Michael Ornelas has already pleaded no contest to four burglary charges and a racketeering count, and Judge Daniel Merritt Jr. is set to decide his punishment in Hernando County Circuit Court. Ornelas’s attorney told the court he has severe, unmanaged diabetes and is asking for leniency because of his medical condition, a plea that now sits against the scale of the thefts and the years of court work that followed.
Investigators say the case centered on a highly organized string of jewelry-store burglaries that ran across Florida for roughly eight years. The trio linked to Ornelas is accused of stealing about $16 million in valuables from 23 stores, using methods that included entering through walls of adjacent businesses, disabling alarms, monitoring police radio traffic, and drilling into safes before taking high-value items. In one Kay Jewelers burglary, Ornelas reportedly cut into the side of a safe rather than drilling it, a method investigators said may have reflected prior work opening safes for locked-out employees.

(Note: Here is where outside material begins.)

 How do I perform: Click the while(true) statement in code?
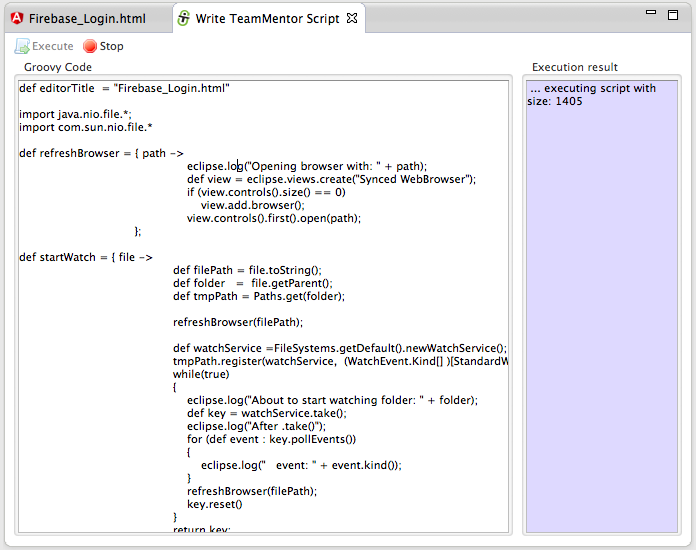[x=200, y=374]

The Hernando County damage was especially sharp. Court records and earlier reporting placed the county’s losses at about $1 million, including a burglary at Dan-Lo Jewelers in Spring Hill. For local store owners, the case has meant not just stolen inventory but damaged walls, compromised security systems, and the kind of disruption that can linger long after a storefront is repaired.
The legal history behind the case is unusually long. Since Ornelas’s December 2019 arrest, the docket has logged 444 court events, a sign of how complex multi-defendant theft cases can become when they stretch across counties and years. Sentencing had already been pushed back from March 26 before landing on the June 4 date now before the court.
Prosecutors and investigators have also treated Ornelas as a repeat offender, not a first-time defendant. Hernando County Sheriff Al Nienhuis said Ornelas and William Granims were convicted in 1999 for burglarizing more than 50 jewelry stores in the Southeast, served prison time, and later returned to the same trade. Under Florida’s Criminal Punishment Code, a judge can go below the lowest permissible sentence only if the reasons for mitigation are written into the record, making the upcoming ruling a test of how much weight health should carry in a case defined by organized theft, long-term losses, and a long trail of broken storefronts.